Sun Microsystems CEO Scott McNealy has responded to Microsoft’s latest gambit in the Java cold war in the manner accustomed — by making a joke of it.
A group of vendors led by Microsoft recently wrote McNealy a letter urging him to surrender control of Java — the language, the platform and the brand — to a neutral standards body. “Microsoft telling me how to manage an open interface is like WC Fields lecturing to the Mormon Tabernacle Choir on what to drink,” McNealy told a friendly crowd at Oracle OpenWorld in Los Angeles last week. “Or Mike Tyson giving culinary advice.”
But, perhaps foreshadowing the ISO’s rejection of Sun’s bid for ISO status for Java — for reasons similar to those raised by Microsoft — McNealy said that regardless of the bid’s success, “we have aped, cloned and ripped off the ISO process to a tee”.
McNealy also dwelt on JavaCard — “the ultimate thin client” — and was caught by one enterprising photographer emulating the posture of an unfortunate driver unfortunate to have to carry “a smartcard big enough to run Windows NT” in his back pocket.
The Sun boss said that JavaCards were soon to be issued to all the company’s employees. He then used his to sell a single share of Sun stock in real time over the Internet — and to pocket the digital cash he received in return.
Smartcards were a new theme at the 1997 OpenWorld. All 6000 or so registered delegates received an NC Card provided by Oracle subsidiary Network Computer (NCI). The cards allowed access to an internal messaging and browsing system based on NCI-branded thin clients built by Funai.
Like all NCs based on the NCI spec, the Funai devices have built-in smartcard readers. But the card story still has a long way to go. The NC card is not yet a Java card — and when it is, it won’t be the same as Sun’s JavaCard. It will conform to APIs worked out by the OpenCard alliance, a group driven by Oracle, IBM and others.
“OpenCard and JavaCard are actually very close,” says Jeff Menz, NCI’s director of product management. “JavaCard is a superset of what the OpenCard framework allows for. JavaCard implementation can be expanded to OpenCard APIs. Which is actually the true beauty of the situation.
“There’s nothing intrinsically prohibitive at the technology level about including OpenCard APIs on a JavaCard or a Mondex card or anything else. Strategically, it might be a different matter.”
Menz does, however, take issue with one of McNealy’s onstage party tricks — when he brandished a Mondex-style electronic wallet. McNealy told the crowd that he and his golfing buddy would settle their bets in electronic cash straight after the round by placing their respective cards in the wallet.

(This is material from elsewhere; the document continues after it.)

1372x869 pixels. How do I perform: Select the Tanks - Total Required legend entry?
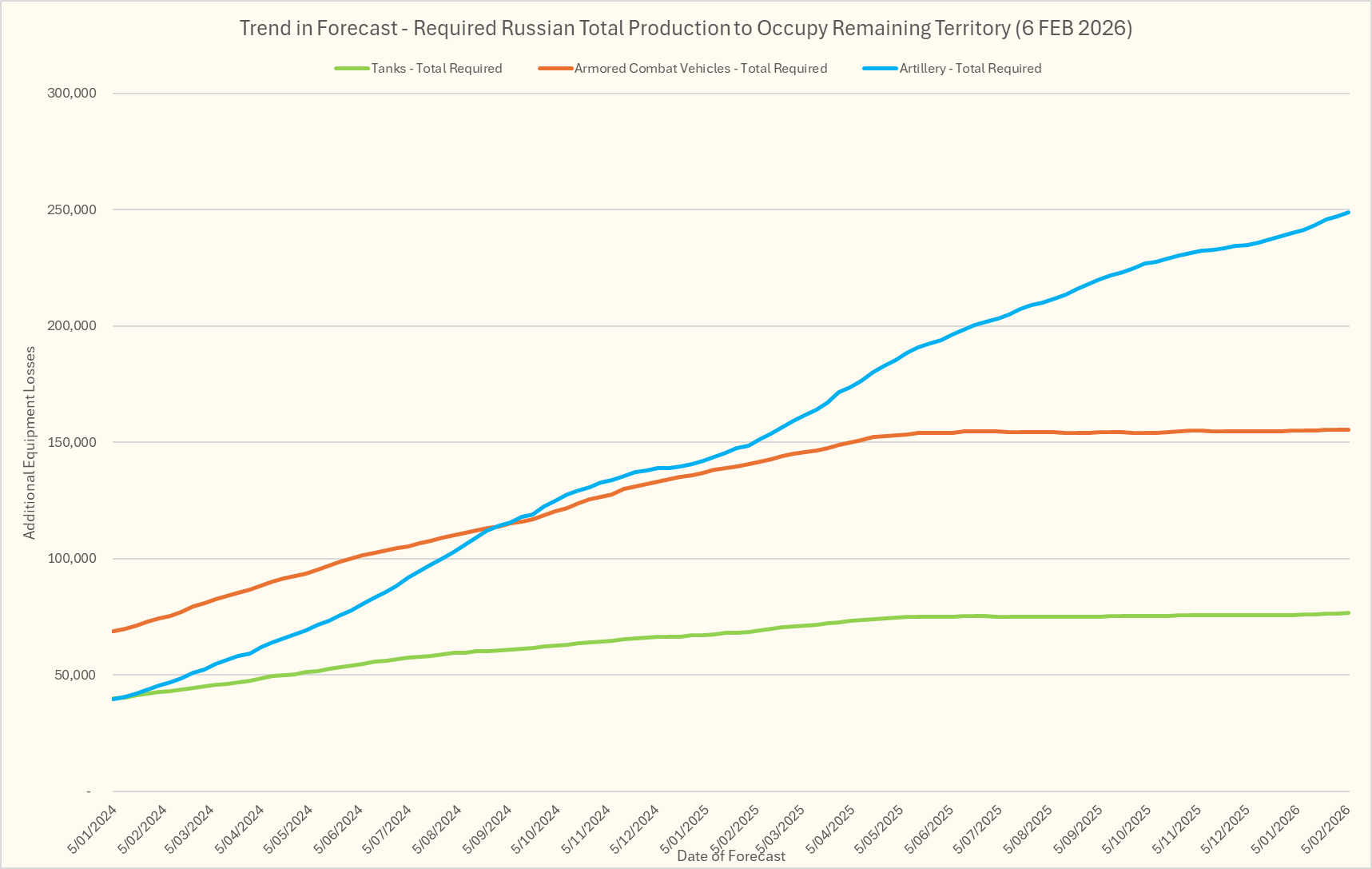tap(436, 69)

“An offline transfer right there on the golf course?” queries Menz. “No. The transaction has got to be cleared. Otherwise you don’t have non-repudiatability, right? The only way to use a smartcard for a financial transaction is to maintain non-repudiatability at all times during the transaction.
“If you break that, even for the 10 minutes you’re on the golf course, you lose that. The only security you have is physical security. If you and I had bet $100 on the game, we’re going to the bar — obviously — and at the terminal there I put my card in and say ‘transfer’ to your name.”